By Julie Halm
Kayla Smith of Buffalo has a son who is just older than a year and a half and she is part of a growingly vocal number of parents who are electing not to vaccinate their children.
Smith, who asked this writer not to use her real name, said that among the key factors leading her to the decision not to vaccinate were pieces of information she read in vaccine package inserts and stories of parents who say their children suffered injury or harm as a result of receiving a vaccine.
“I factored in the benefits and risks of getting vaccines and the risks were too high for me, so I decided against them all together,” she said.
Within circles of individuals who have chosen not to vaccinate their children, vaccine inserts are often pointed to as a part of the reasoning behind the choice. The inserts are printed by the producer of the vaccine and are equivalent to the tightly-folded pieces of paper found in prescription bags and over-the-counter medication boxes.
Package inserts for vaccines can be found on the Food and Drug Administration’s website, as the documents are regulated and reviewed by that organization. They are typically lengthy documents including information ranging from the recommended vaccination schedule, contraindications (scenarios in which a vaccine might not be safe for a particular individual), warnings, potential adverse reactions, and proper dosing and administration.
Smith worries about the potential side effects, some of which can be found listed in these inserts.
“There aren’t specific families that made me choose not to vaccinate, it was just all of the injuries as a whole,” said Smith. “The injuries some kids have suffered are horrible, the lucky ones survive but so many children died from reactions to the vaccines.”
While stories circulate about these events, particularly on social media sites, the World Health Organization disagrees with that assertion.
“Most vaccine adverse events are minor and temporary, such as a sore arm or fever,” reads an article titled “Six common misconceptions about immunization” posted to the WHO’s website which was edited from information given by the CDC of Atlanta. “More serious adverse events occur rarely (on the order of one per thousands to one per millions of doses), and some are so rare that the risk cannot be accurately assessed. As for vaccines causing death, again, so few deaths can plausibly be attributed to vaccines that it is hard to assess the risk statistically.”

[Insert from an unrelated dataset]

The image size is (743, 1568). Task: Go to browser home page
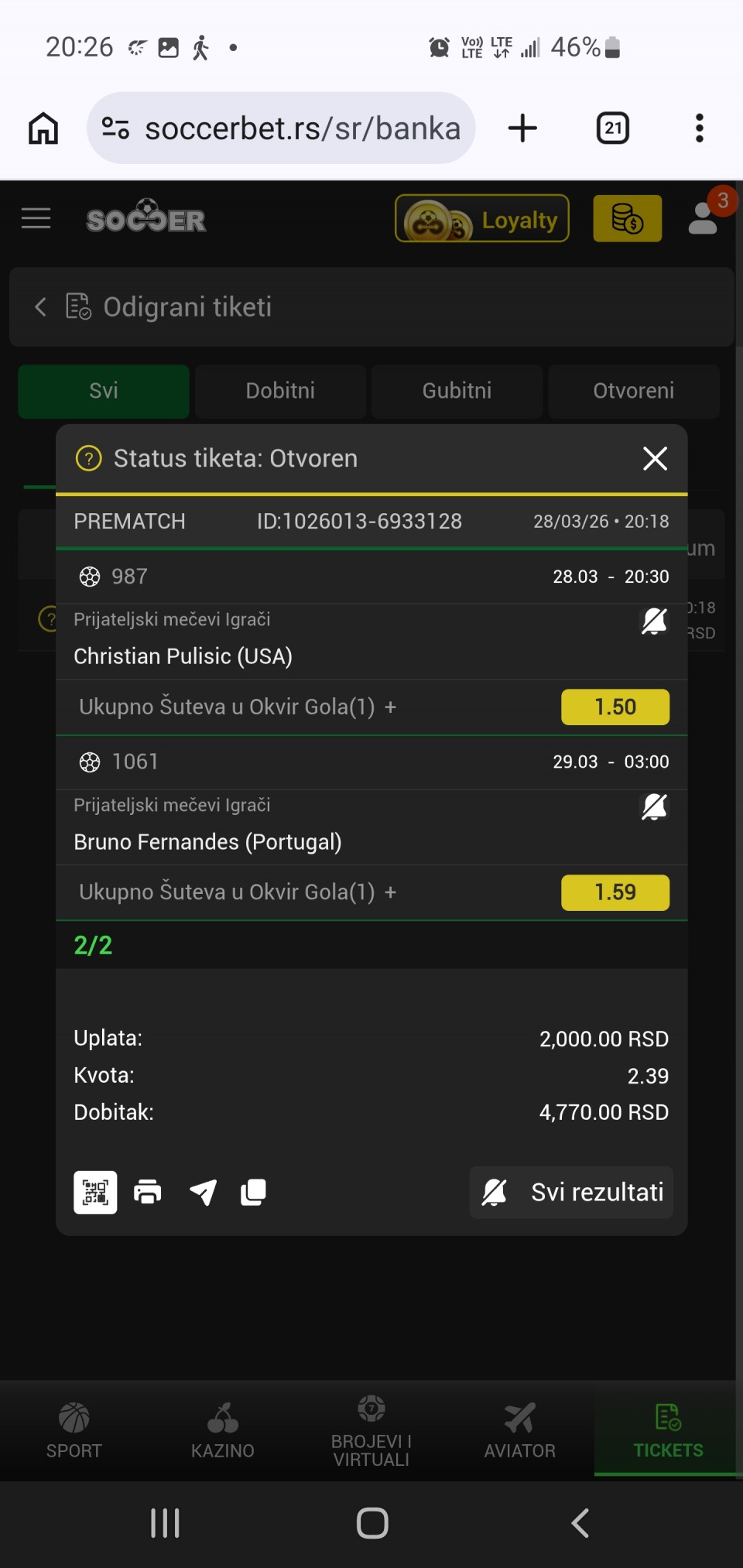click(43, 128)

For the large percentage of the population of parents who does vaccinate their children, it can be difficult to understand why a parent would put their child at an increased risk of contracting something like polio or measles.
For Smith, she says she does worry about her child contracting something harmful, but on the balance, she doesn’t feel vaccines are worth it.
“Of course it worries me that there are diseases out there that could potentially hurt or kill my child,” she said. “There is mass hysteria in the media right now recommending people go for their MMR [measles, mumps, rubella] shot but the media fails to release the statistics on mortality rates. People die of measles when they are vitamin A deficient or if they catch pneumonia as well, not from the disease itself.”
She also went on to say, “You will never reach 100 percent immunity…I would not risk a vaccine injury when there is a possibility my child could contract the disease anyway. I am however more afraid of things we don’t have vaccines for, like leprosy, AIDS, etc.”
According to the World Health Organization, most measles-related deaths are, in fact, caused by complications such as encephalitis, an infection which causes brain swelling, however, victims are exposed to those complications because their systems have been weakened by measles in the first place.
Without having contracted measles, an individual would be less susceptible to such secondary infections and infections such as pneumonia would also pose a lesser health risk to an otherwise healthy person.
While parents like Smith fear the ramifications of vaccines more than the diseases they are clinically shown to protect against, the CDC is warning that not vaccinating children is having very serious national health implications.
According to a recently-posted article on the CDC’s website, there were 555 individual cases of measles confirmed in 20 states between Jan. 1 and April 11. That is the second greatest number of cases reported in the U.S. since measles was eliminated in 2000. Notably, in six of the nine years between 2010 and 2018, that number was less than 200 cases by this date.
According to physician Gale R. Burstein, commissioner of health for Erie County, those choosing not to vaccinate are putting other groups at risk, such as babies who are too young for vaccinations, pregnant women who cannot receive particular vaccinations and those who are immune-compromised, such as people receiving chemotherapy.
While Smith is part of a seemingly growing movement, Erie County overall does not seem to be following that trend. According to Burstein, there have been no reported measles cases in the county since Jan. 1, and every school district within the county reports that 95 percent or greater of the student body has received their immunizations.
For Smith, however, she feels her child is safer being part of the other 5 percent.